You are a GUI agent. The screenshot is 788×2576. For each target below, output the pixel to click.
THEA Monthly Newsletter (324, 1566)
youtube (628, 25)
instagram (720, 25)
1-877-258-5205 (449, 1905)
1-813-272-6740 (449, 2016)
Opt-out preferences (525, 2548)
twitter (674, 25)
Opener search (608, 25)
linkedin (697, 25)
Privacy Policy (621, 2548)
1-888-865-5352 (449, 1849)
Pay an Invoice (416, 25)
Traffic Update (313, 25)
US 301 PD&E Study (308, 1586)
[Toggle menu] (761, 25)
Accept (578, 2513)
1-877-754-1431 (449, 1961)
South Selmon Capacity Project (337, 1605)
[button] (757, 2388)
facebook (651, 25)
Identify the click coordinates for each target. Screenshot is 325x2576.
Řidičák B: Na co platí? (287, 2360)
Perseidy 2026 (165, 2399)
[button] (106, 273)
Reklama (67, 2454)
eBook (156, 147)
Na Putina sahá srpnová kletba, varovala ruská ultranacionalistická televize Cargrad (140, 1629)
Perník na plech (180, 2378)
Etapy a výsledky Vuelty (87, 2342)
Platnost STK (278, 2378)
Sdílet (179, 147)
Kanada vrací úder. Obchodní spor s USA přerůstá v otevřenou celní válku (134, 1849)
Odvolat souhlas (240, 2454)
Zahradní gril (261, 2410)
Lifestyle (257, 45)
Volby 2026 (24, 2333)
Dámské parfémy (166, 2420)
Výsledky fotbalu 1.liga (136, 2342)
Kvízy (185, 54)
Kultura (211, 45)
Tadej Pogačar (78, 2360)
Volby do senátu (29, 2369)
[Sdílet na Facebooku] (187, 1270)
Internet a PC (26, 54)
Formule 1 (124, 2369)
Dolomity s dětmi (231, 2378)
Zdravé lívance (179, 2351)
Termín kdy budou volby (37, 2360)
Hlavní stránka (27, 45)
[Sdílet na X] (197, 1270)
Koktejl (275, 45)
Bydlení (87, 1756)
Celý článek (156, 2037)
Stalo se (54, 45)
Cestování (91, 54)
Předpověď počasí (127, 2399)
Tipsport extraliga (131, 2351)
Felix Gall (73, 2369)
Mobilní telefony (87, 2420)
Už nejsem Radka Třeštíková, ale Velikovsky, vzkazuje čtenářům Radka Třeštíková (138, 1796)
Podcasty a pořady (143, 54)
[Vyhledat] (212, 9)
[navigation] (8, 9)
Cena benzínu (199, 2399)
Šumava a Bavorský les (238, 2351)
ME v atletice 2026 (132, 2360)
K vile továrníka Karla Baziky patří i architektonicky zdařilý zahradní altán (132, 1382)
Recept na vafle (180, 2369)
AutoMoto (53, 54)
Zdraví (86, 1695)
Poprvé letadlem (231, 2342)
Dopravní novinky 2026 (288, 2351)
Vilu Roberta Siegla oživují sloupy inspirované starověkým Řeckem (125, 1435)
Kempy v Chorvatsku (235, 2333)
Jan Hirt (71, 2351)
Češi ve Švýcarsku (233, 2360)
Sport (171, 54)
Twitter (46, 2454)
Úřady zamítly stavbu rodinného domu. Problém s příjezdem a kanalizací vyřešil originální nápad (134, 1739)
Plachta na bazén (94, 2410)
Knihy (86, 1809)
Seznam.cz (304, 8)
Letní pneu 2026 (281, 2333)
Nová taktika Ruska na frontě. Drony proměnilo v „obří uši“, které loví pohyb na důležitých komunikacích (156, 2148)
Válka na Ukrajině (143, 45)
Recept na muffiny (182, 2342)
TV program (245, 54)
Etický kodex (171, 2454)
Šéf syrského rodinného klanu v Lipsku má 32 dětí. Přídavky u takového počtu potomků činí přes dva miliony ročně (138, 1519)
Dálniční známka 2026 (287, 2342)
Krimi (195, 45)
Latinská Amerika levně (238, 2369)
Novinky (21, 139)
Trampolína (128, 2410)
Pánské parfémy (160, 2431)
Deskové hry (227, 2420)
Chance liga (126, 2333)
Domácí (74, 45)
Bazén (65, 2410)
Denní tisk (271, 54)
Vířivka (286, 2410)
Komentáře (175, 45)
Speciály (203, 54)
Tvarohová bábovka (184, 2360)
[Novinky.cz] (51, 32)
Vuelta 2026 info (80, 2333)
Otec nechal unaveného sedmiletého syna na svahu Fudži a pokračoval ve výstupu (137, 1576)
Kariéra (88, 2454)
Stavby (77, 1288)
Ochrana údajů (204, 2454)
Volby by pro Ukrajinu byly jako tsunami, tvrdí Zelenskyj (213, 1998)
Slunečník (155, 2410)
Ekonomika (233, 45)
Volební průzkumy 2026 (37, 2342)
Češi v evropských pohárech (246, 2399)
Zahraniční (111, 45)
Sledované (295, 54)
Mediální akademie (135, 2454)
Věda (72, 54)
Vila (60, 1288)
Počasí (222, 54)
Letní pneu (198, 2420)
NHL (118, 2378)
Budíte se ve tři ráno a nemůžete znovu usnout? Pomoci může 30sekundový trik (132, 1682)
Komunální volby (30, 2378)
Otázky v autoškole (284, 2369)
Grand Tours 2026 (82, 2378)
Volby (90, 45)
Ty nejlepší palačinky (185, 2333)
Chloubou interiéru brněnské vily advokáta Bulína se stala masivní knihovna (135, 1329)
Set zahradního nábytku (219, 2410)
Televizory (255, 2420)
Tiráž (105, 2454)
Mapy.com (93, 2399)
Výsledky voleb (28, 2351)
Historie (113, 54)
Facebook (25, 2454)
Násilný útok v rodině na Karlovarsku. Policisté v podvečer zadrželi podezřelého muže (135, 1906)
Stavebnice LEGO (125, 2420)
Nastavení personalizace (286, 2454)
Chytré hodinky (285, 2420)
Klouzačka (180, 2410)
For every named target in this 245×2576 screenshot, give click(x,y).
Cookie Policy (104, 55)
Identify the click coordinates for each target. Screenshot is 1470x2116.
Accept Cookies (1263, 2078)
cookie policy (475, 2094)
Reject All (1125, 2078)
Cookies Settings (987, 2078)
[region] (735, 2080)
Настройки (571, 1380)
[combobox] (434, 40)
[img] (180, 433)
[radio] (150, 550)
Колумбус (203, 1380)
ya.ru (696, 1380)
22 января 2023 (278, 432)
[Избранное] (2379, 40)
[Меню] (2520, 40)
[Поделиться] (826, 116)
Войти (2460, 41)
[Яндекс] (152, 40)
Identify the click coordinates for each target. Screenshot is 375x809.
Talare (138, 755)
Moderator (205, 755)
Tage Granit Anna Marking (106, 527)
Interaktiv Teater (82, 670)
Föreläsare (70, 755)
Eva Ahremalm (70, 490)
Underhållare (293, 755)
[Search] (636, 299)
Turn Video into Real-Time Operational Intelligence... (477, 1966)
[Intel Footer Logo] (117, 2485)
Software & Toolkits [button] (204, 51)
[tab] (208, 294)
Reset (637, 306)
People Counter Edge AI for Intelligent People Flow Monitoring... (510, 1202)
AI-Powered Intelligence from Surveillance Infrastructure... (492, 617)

════════════════

The material must be duplicated in full, with each line kept exact.

You are a GUI agent. The screenshot is 788×2576. For each target below, output the pixel to click.
THEA Monthly Newsletter (324, 1566)
youtube (628, 25)
instagram (720, 25)
1-877-258-5205 (449, 1905)
1-813-272-6740 (449, 2016)
Opt-out preferences (525, 2548)
twitter (674, 25)
Opener search (608, 25)
linkedin (697, 25)
Privacy Policy (621, 2548)
1-888-865-5352 (449, 1849)
Pay an Invoice (416, 25)
Traffic Update (313, 25)
US 301 PD&E Study (308, 1586)
[Toggle menu] (761, 25)
Accept (578, 2513)
1-877-754-1431 (449, 1961)
South Selmon Capacity Project (337, 1605)
[button] (757, 2388)
facebook (651, 25)
Identify the click coordinates for each target. Screenshot is 325x2576.
Řidičák B: Na co platí? (287, 2360)
Perseidy 2026 (165, 2399)
[button] (106, 273)
Reklama (67, 2454)
eBook (156, 147)
Na Putina sahá srpnová kletba, varovala ruská ultranacionalistická televize Cargrad (140, 1629)
Perník na plech (180, 2378)
Etapy a výsledky Vuelty (87, 2342)
Platnost STK (278, 2378)
Sdílet (179, 147)
Kanada vrací úder. Obchodní spor s USA přerůstá v otevřenou celní válku (134, 1849)
Odvolat souhlas (240, 2454)
Zahradní gril (261, 2410)
Lifestyle (257, 45)
Volby 2026 (24, 2333)
Dámské parfémy (166, 2420)
Výsledky fotbalu 1.liga (136, 2342)
Kvízy (185, 54)
Kultura (211, 45)
Tadej Pogačar (78, 2360)
Volby do senátu (29, 2369)
[Sdílet na Facebooku] (187, 1270)
Internet a PC (26, 54)
Formule 1 (124, 2369)
Dolomity s dětmi (231, 2378)
Zdravé lívance (179, 2351)
Termín kdy budou volby (37, 2360)
Hlavní stránka (27, 45)
[Sdílet na X] (197, 1270)
Koktejl (275, 45)
Bydlení (87, 1756)
Celý článek (156, 2037)
Stalo se (54, 45)
Cestování (91, 54)
Předpověď počasí (127, 2399)
Tipsport extraliga (131, 2351)
Felix Gall (73, 2369)
Mobilní telefony (87, 2420)
Už nejsem Radka Třeštíková, ale Velikovsky, vzkazuje čtenářům Radka Třeštíková (138, 1796)
Podcasty a pořady (143, 54)
[Vyhledat] (212, 9)
[navigation] (8, 9)
Cena benzínu (199, 2399)
Šumava a Bavorský les (238, 2351)
ME v atletice 2026 (132, 2360)
K vile továrníka Karla Baziky patří i architektonicky zdařilý zahradní altán (132, 1382)
Recept na vafle (180, 2369)
AutoMoto (53, 54)
Zdraví (86, 1695)
Poprvé letadlem (231, 2342)
Dopravní novinky 2026 (288, 2351)
Vilu Roberta Siegla oživují sloupy inspirované starověkým Řeckem (125, 1435)
Kempy v Chorvatsku (235, 2333)
Jan Hirt (71, 2351)
Češi ve Švýcarsku (233, 2360)
Sport (171, 54)
Twitter (46, 2454)
Úřady zamítly stavbu rodinného domu. Problém s příjezdem a kanalizací vyřešil originální nápad (134, 1739)
Plachta na bazén (94, 2410)
Knihy (86, 1809)
Seznam.cz (304, 8)
Letní pneu 2026 (281, 2333)
Nová taktika Ruska na frontě. Drony proměnilo v „obří uši“, které loví pohyb na důležitých komunikacích (156, 2148)
Válka na Ukrajině (143, 45)
Recept na muffiny (182, 2342)
TV program (245, 54)
Etický kodex (171, 2454)
Šéf syrského rodinného klanu v Lipsku má 32 dětí. Přídavky u takového počtu potomků činí přes dva miliony ročně (138, 1519)
Dálniční známka 2026 (287, 2342)
Krimi (195, 45)
Latinská Amerika levně (238, 2369)
Novinky (21, 139)
Trampolína (128, 2410)
Pánské parfémy (160, 2431)
Deskové hry (227, 2420)
Chance liga (126, 2333)
Domácí (74, 45)
Bazén (65, 2410)
Denní tisk (271, 54)
Vířivka (286, 2410)
Komentáře (175, 45)
Speciály (203, 54)
Tvarohová bábovka (184, 2360)
[Novinky.cz] (51, 32)
Vuelta 2026 info (80, 2333)
Otec nechal unaveného sedmiletého syna na svahu Fudži a pokračoval ve výstupu (137, 1576)
Kariéra (88, 2454)
Stavby (77, 1288)
Ochrana údajů (204, 2454)
Volby by pro Ukrajinu byly jako tsunami, tvrdí Zelenskyj (213, 1998)
Slunečník (155, 2410)
Ekonomika (233, 45)
Volební průzkumy 2026 (37, 2342)
Češi v evropských pohárech (246, 2399)
Zahraniční (111, 45)
Sledované (295, 54)
Mediální akademie (135, 2454)
Věda (72, 54)
Vila (60, 1288)
Počasí (222, 54)
Letní pneu (198, 2420)
NHL (118, 2378)
Budíte se ve tři ráno a nemůžete znovu usnout? Pomoci může 30sekundový trik (132, 1682)
Komunální volby (30, 2378)
Otázky v autoškole (284, 2369)
Grand Tours 2026 (82, 2378)
Volby (90, 45)
Ty nejlepší palačinky (185, 2333)
Chloubou interiéru brněnské vily advokáta Bulína se stala masivní knihovna (135, 1329)
Set zahradního nábytku (219, 2410)
Televizory (255, 2420)
Tiráž (105, 2454)
Mapy.com (93, 2399)
Výsledky voleb (28, 2351)
Historie (113, 54)
Facebook (25, 2454)
Násilný útok v rodině na Karlovarsku. Policisté v podvečer zadrželi podezřelého muže (135, 1906)
Stavebnice LEGO (125, 2420)
Nastavení personalizace (286, 2454)
Chytré hodinky (285, 2420)
Klouzačka (180, 2410)
For every named target in this 245×2576 screenshot, give click(x,y).
Cookie Policy (104, 55)
Identify the click coordinates for each target. Screenshot is 1470x2116.
Accept Cookies (1263, 2078)
cookie policy (475, 2094)
Reject All (1125, 2078)
Cookies Settings (987, 2078)
[region] (735, 2080)
Настройки (571, 1380)
[combobox] (434, 40)
[img] (180, 433)
[radio] (150, 550)
Колумбус (203, 1380)
ya.ru (696, 1380)
22 января 2023 (278, 432)
[Избранное] (2379, 40)
[Меню] (2520, 40)
[Поделиться] (826, 116)
Войти (2460, 41)
[Яндекс] (152, 40)
Identify the click coordinates for each target. Screenshot is 375x809.
Talare (138, 755)
Moderator (205, 755)
Tage Granit Anna Marking (106, 527)
Interaktiv Teater (82, 670)
Föreläsare (70, 755)
Eva Ahremalm (70, 490)
Underhållare (293, 755)
[Search] (636, 299)
Turn Video into Real-Time Operational Intelligence... (477, 1966)
[Intel Footer Logo] (117, 2485)
Software & Toolkits [button] (204, 51)
[tab] (208, 294)
Reset (637, 306)
People Counter Edge AI for Intelligent People Flow Monitoring... (510, 1202)
AI-Powered Intelligence from Surveillance Infrastructure... (492, 617)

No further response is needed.